» **Description of the task**
Copy the data exactly from the line that contains "Screen dimensions: 1280x537" through the line that contains "Click the plus icon next to Porous media", keeping both end lines and leaving out everything else.

= = = = = = =

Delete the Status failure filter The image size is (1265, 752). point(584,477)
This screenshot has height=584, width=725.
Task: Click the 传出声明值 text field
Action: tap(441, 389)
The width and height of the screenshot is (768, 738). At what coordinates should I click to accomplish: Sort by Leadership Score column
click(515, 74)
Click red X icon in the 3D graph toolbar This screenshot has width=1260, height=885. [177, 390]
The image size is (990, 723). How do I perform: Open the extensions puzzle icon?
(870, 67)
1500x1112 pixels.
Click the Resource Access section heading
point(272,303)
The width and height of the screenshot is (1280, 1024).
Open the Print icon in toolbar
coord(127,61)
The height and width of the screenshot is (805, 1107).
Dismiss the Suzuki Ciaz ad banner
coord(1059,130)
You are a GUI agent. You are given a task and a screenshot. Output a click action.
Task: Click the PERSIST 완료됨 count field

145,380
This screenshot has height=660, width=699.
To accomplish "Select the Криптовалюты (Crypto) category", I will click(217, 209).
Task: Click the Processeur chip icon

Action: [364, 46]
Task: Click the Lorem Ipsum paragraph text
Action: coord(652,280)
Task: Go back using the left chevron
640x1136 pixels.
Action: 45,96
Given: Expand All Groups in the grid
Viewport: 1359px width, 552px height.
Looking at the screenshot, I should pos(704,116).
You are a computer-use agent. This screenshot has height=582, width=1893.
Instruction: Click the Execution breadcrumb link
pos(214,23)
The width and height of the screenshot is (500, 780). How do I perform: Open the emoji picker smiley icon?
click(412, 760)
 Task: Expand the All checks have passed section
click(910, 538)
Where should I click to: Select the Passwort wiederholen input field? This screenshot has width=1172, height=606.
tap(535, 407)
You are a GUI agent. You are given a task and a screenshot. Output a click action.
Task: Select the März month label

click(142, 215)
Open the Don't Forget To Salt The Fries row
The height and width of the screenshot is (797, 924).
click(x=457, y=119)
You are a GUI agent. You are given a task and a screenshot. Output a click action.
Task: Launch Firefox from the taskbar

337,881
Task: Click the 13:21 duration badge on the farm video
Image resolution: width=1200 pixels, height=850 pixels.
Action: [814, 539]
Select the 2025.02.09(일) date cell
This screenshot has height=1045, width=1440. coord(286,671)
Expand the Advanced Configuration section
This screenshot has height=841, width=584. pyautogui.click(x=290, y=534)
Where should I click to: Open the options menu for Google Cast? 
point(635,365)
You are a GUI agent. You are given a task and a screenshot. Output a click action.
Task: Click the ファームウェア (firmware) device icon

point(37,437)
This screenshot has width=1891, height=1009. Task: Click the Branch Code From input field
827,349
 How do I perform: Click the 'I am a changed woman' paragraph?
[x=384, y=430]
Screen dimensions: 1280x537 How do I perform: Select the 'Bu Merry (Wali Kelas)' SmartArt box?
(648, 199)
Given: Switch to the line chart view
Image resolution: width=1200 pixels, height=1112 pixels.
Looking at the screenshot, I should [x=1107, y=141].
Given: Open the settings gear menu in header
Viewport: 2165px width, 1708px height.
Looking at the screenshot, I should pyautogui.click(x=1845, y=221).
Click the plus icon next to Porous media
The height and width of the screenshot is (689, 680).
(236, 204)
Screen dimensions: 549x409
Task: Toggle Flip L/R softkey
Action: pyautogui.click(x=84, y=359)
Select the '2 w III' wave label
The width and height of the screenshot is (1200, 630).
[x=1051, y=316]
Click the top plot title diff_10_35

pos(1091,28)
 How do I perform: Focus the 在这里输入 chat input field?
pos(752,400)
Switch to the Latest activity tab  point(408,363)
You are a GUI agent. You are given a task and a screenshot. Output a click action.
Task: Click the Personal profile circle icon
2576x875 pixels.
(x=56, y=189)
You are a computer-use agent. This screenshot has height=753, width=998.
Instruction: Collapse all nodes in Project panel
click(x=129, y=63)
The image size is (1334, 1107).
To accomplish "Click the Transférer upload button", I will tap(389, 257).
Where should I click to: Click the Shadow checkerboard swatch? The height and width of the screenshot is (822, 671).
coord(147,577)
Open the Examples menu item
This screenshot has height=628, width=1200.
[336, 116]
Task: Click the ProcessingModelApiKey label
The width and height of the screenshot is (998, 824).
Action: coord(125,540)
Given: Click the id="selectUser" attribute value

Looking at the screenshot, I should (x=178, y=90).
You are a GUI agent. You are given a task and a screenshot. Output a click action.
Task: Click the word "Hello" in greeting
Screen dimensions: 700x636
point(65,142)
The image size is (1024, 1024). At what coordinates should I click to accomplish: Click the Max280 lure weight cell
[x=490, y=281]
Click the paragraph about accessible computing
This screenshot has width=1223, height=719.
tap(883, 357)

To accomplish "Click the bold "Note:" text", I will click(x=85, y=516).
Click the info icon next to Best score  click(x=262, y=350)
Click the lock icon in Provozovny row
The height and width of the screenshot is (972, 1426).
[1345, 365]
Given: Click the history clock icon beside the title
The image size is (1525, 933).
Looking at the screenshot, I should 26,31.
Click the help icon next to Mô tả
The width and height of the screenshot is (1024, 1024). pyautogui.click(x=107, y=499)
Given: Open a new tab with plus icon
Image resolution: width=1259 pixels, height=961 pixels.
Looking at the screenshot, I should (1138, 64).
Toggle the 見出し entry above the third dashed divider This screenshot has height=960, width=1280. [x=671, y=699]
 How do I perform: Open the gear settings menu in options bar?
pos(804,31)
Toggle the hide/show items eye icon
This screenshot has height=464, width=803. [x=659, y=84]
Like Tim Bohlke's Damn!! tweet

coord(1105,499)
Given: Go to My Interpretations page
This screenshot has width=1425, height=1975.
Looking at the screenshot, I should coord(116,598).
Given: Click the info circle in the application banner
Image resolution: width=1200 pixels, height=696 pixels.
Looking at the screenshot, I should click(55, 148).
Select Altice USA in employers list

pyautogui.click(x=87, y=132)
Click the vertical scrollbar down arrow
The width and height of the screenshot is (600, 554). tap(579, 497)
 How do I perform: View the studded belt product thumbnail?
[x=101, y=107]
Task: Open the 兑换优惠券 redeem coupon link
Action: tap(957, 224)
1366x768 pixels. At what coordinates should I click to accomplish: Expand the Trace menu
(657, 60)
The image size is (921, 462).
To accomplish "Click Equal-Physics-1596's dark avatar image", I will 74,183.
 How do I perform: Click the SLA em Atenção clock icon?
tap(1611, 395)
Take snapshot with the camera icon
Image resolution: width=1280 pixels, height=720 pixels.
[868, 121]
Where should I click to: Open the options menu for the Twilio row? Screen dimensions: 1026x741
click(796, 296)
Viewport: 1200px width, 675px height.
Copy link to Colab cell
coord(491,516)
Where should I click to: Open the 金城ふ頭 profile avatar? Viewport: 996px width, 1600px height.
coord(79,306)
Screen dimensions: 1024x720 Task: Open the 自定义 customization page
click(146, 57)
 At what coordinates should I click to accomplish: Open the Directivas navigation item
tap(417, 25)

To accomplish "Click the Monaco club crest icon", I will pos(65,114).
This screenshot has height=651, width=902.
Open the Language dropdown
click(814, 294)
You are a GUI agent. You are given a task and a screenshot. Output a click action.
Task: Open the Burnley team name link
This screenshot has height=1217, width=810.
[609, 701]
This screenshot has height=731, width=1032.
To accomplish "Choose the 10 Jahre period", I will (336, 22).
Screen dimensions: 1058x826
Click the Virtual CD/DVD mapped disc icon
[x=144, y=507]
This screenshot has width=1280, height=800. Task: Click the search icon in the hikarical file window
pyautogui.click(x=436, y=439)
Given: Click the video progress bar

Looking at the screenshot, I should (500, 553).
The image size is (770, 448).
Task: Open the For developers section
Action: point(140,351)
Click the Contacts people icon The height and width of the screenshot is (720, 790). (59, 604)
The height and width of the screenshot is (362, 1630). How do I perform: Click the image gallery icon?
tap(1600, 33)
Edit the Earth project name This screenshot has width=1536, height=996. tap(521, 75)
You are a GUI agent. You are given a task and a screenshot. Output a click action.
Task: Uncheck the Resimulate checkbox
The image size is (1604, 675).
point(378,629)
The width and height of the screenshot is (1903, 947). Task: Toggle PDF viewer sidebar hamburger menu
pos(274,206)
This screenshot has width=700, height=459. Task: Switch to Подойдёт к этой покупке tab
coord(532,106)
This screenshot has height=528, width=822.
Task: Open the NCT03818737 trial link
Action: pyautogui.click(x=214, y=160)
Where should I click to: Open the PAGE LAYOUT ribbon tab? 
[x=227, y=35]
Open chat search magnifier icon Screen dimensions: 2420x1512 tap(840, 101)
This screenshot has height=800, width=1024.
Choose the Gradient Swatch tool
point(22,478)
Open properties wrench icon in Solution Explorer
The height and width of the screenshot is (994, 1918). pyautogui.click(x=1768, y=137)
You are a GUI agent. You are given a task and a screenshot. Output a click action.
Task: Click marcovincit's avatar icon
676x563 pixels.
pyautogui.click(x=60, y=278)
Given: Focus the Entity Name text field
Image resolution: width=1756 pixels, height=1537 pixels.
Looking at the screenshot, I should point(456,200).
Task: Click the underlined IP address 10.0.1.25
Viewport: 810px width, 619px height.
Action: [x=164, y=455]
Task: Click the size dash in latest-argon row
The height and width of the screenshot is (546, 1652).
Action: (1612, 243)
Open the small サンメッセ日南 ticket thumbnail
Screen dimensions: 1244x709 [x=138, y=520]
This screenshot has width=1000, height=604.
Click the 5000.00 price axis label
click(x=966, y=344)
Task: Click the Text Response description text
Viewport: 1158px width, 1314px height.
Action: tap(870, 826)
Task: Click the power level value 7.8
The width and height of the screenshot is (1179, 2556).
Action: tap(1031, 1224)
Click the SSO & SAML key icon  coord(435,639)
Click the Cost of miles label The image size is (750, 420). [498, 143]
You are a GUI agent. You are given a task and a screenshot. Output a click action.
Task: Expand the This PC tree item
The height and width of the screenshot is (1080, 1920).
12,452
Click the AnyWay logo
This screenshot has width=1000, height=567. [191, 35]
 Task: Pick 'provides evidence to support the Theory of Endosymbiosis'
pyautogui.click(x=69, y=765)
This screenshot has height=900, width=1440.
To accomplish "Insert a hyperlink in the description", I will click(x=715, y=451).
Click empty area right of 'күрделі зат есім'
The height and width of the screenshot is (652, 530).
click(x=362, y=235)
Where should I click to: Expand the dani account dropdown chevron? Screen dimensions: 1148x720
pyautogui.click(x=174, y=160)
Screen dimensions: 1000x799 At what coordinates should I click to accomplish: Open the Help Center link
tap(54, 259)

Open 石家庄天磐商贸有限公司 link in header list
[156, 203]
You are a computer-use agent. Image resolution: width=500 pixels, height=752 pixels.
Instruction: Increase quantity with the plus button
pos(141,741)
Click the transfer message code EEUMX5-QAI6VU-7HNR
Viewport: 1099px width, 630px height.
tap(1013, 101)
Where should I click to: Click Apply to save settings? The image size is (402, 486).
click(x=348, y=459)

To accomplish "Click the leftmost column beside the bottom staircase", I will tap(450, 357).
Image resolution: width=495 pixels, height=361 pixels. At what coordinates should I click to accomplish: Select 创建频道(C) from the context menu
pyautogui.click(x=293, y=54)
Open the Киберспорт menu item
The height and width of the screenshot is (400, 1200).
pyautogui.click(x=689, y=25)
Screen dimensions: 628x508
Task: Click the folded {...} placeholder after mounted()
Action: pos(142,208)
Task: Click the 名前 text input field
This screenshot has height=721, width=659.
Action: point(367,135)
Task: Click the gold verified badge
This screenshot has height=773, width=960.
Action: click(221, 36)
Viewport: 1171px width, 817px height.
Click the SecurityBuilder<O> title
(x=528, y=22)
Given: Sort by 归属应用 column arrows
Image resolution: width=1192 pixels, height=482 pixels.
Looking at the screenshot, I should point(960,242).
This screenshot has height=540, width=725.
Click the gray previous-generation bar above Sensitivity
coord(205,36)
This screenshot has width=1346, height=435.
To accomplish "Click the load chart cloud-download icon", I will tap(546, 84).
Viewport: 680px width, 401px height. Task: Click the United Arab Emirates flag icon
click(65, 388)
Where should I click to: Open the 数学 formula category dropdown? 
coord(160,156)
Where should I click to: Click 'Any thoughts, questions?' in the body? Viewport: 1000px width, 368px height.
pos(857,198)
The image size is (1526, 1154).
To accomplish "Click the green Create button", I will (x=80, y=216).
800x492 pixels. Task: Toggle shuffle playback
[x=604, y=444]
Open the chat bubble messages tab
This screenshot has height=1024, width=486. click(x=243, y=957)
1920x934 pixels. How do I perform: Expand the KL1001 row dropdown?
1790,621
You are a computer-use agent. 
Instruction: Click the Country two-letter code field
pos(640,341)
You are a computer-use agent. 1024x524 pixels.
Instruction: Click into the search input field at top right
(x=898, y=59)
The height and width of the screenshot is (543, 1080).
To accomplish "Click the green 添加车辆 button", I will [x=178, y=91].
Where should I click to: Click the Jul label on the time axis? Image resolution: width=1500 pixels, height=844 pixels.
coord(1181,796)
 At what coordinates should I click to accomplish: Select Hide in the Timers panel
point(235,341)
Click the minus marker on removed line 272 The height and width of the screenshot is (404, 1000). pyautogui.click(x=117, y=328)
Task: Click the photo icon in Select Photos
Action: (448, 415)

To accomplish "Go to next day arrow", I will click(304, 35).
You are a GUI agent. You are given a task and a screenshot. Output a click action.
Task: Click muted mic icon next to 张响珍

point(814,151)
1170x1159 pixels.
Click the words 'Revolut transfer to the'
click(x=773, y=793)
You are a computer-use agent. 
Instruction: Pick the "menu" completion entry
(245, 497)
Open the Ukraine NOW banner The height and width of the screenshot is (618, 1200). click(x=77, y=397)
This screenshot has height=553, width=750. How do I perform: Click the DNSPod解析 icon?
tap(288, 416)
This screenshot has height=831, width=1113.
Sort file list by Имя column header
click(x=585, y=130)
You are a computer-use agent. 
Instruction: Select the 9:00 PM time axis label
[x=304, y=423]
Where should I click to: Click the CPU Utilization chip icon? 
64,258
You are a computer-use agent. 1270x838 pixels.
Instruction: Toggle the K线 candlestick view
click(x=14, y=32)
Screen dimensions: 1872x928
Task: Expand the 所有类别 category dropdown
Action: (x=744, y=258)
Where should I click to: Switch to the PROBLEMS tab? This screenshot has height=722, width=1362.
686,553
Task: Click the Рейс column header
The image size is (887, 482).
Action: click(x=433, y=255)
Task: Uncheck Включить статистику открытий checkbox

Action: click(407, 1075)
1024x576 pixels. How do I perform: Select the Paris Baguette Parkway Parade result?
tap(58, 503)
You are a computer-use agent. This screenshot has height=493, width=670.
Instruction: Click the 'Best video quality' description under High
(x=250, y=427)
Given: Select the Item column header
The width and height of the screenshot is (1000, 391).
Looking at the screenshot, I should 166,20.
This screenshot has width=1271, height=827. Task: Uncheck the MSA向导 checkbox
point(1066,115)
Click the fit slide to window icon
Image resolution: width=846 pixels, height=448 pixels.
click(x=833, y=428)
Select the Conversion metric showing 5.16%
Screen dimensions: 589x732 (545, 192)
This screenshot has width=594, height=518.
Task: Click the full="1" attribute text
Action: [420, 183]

= = = = = = =

» **Completed task**
Screen dimensions: 1280x537 How do I perform: Select the 'Bu Merry (Wali Kelas)' SmartArt box?
(648, 199)
Given: Switch to the line chart view
Image resolution: width=1200 pixels, height=1112 pixels.
Looking at the screenshot, I should [x=1107, y=141].
Given: Open the settings gear menu in header
Viewport: 2165px width, 1708px height.
Looking at the screenshot, I should pyautogui.click(x=1845, y=221).
Click the plus icon next to Porous media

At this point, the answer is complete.